企業の人材課題、「新規人材の確保」よりも「人材の定着」 マイナビ調査

教育投資の増加、企業規模で格差も

   続いて、従業員への教育投資について質問した。その結果、2025年にリスキリングを含む従業員の教育訓練費に「1万円以上投資した」企業が83.5%と前年より4.3ポイント増加した。

   従業員数で見ると、「301~1000名」は91.9%、「1001名以上」は90.5%と、ともに9割を超える一方、「3~50名」は63.2%にとどまった。企業規模により投資状況の差が見られた。

   また、教育に関する年間の平均投資額は、全体で208.6万円と、前年から43.6万円伸びる結果が出た。ただし、企業規模別では差が大きく、従業員1001名以上では平均431.1万円と高水準だった。一方で、301~1000名は186.5万円、51~300名は111.1万円、3~50名は31.7万円と、企業規模による差が見られた。

   マイナビは「技術革新が進み教育投資の重要性が注目されつつある中、教育に対する投資額の差が、採用や人材定着の課題感にも影響する可能性が考えられる」と指摘している。

   最後に、アメリカで見られる、同一企業にとどまることで賃金が上がる「ビッグステイ」について、日本でも到来すると思うかを聞いた。すると、84.8%が「来ると思う」と回答した。

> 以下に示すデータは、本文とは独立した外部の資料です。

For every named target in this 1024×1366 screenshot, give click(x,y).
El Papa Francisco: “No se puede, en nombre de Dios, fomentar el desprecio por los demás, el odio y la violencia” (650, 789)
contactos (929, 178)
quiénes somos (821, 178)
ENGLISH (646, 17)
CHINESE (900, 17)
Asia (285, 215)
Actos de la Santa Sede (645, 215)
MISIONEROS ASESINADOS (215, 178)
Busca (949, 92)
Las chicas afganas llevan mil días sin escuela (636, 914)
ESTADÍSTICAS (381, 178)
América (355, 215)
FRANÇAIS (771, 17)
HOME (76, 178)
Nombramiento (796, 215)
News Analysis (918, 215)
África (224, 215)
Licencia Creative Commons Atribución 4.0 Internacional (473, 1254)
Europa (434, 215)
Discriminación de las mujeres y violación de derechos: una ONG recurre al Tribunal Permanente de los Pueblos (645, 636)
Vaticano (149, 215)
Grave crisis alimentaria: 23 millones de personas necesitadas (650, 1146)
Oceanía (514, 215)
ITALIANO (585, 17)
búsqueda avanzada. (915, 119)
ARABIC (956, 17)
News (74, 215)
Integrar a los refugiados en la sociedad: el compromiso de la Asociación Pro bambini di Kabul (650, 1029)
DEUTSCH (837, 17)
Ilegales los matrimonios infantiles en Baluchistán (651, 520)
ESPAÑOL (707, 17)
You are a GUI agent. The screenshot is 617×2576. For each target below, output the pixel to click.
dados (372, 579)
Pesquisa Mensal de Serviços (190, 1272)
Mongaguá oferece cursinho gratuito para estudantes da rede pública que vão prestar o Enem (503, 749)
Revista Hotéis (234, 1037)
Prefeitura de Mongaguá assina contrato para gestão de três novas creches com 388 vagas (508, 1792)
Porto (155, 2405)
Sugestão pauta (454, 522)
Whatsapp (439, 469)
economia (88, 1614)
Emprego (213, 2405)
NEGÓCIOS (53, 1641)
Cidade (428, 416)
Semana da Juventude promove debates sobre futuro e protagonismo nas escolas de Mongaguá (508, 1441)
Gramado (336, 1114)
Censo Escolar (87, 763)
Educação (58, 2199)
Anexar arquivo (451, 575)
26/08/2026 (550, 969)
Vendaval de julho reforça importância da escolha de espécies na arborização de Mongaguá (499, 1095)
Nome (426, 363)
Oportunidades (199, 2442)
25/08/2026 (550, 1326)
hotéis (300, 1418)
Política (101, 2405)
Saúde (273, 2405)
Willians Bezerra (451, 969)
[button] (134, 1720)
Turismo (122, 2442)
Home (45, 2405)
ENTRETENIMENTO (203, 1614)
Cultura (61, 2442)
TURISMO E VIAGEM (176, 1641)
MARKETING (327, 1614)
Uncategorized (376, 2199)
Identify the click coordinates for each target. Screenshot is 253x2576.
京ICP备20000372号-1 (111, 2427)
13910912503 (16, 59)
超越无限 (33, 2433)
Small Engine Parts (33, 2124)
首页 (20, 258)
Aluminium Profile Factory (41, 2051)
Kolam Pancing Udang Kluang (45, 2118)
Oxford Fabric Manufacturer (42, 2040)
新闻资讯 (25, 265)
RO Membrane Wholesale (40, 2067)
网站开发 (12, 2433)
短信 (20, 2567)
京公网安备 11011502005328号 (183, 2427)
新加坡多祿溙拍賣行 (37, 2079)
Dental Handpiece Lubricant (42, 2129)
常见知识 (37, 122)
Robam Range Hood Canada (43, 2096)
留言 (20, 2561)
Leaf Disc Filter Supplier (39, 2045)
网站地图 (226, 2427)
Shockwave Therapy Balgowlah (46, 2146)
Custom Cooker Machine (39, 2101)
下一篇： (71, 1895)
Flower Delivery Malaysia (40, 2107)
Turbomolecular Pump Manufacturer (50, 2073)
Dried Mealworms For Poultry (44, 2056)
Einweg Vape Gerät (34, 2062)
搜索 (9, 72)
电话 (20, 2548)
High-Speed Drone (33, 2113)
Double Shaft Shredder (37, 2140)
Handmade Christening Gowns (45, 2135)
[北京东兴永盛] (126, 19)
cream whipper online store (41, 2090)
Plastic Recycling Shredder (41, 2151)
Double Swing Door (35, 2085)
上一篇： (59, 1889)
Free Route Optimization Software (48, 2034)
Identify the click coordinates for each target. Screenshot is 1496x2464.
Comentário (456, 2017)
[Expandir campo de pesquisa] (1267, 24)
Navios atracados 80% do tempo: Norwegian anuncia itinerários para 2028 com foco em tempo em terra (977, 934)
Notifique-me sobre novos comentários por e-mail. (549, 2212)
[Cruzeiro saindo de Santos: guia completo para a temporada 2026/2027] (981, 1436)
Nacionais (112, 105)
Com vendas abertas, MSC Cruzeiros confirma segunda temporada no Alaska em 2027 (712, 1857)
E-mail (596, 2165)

内訳は、「今年1年以内に」が17.9%、「今後2~3年以内に」が34.1%、「今後4~5年以内に」が20.2%、「今後6~10年以内に」が7.3%、「今後10年以上先に」が5.3%だった。

   調査は2025年12月17日~12月22日にインターネットで行われ、従業員数3名以上の企業において、直近(2025年1~12月)に中途採用業務を担当、「採用費用の管理・運用」に携わっている人事担当者。有効回答数は1500人。